- Study text

The course even uses cards to help participants identify feelings and needs, and they often find far more than imagined.
“I have observed participants cry with relief for having their feelings acknowledged and needs guessed,” says Shannon Kearns Zimbelman, 42, a theatre professor at Collin College in Plano Texas.
She was exposed to Johnson’s method two years ago, is working toward becoming a certified trainer and has offered workshops in the Connection Practice.
She calls it, “a transformative, powerful, effective and efficient way to connect to others through listening, empathy and perspective taking.
I have been transformed through this amazingly quick and powerful practice and have also seen light bulbs of insight, gratitude and understanding go off in my workshop attendees.”
Until she met and took Johnson’s workshop, she said, “I didn’t know how to even identify my feelings or my needs.”
Johnson’s approach is all about empathy and insight and the powerful relationship when both are present and are shared.
Combining the two as the Connection Practice does, experts say, represents a breakthrough whose importance cannot be overstated—and it’s all based on good science.
“Each step of the Connection Practice has been verified by scientific research,” Johnson said, and “causes a physiological shift that helps us to be our best selves.
“We know that the Connection Practice can prevent and resolve conflict, so when human beings learn to connect instead of to conflict, lots of things change; it creates a world of peace and harmony instead of a world of disconnection and violence.”
Retired Salinas elementary school teacher John Aaron took the course and can’t wait to return to the classroom and introduce Johnson’s teachings to Salinas educators.
After 25 years in the classroom, he said, he’s never seen anything like it.
“There are other methods, like conflict resolution and self-esteem building, and there are counselors and a lot of programs, but nothing quite like this,” he said.
“I think there is a perfect application to the classroom and I think it will be well received because you are connecting your needs and the other person’s.”
In Martinez, school counselor and therapist AJ Kaur last year made the switch from high school students to the elementary level and saw the Connection Practice as a potential tool both for students and herself. She believes she has found something very special.

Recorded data

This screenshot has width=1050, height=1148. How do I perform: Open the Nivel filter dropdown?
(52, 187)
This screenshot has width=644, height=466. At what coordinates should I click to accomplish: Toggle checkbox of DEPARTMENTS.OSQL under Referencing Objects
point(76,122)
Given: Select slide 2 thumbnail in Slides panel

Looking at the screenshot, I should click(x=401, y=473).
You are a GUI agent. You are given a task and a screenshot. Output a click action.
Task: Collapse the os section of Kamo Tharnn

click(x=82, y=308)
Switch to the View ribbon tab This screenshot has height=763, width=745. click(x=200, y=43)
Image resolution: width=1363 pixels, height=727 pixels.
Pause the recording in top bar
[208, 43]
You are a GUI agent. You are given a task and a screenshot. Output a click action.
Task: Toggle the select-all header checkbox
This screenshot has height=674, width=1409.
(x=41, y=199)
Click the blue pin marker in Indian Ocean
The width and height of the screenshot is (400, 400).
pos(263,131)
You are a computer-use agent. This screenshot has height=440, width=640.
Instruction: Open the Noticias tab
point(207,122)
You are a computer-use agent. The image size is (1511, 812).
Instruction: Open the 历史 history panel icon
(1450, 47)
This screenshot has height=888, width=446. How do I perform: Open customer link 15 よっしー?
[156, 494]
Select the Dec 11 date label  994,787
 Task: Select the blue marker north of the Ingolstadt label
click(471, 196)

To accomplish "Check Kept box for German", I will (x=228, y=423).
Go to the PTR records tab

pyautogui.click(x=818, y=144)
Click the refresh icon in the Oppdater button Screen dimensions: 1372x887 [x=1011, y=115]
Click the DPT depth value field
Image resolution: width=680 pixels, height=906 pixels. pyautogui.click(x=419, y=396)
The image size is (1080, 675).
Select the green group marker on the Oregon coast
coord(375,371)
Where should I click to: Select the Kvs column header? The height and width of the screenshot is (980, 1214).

- How to complete this task
Reproduce word for word the passage of the Connection Practice text above, from "She was exposed" up to and including "and perspective taking.".

- Expected answer
She was exposed to Johnson’s method two years ago, is working toward becoming a certified trainer and has offered workshops in the Connection Practice.
She calls it, “a transformative, powerful, effective and efficient way to connect to others through listening, empathy and perspective taking.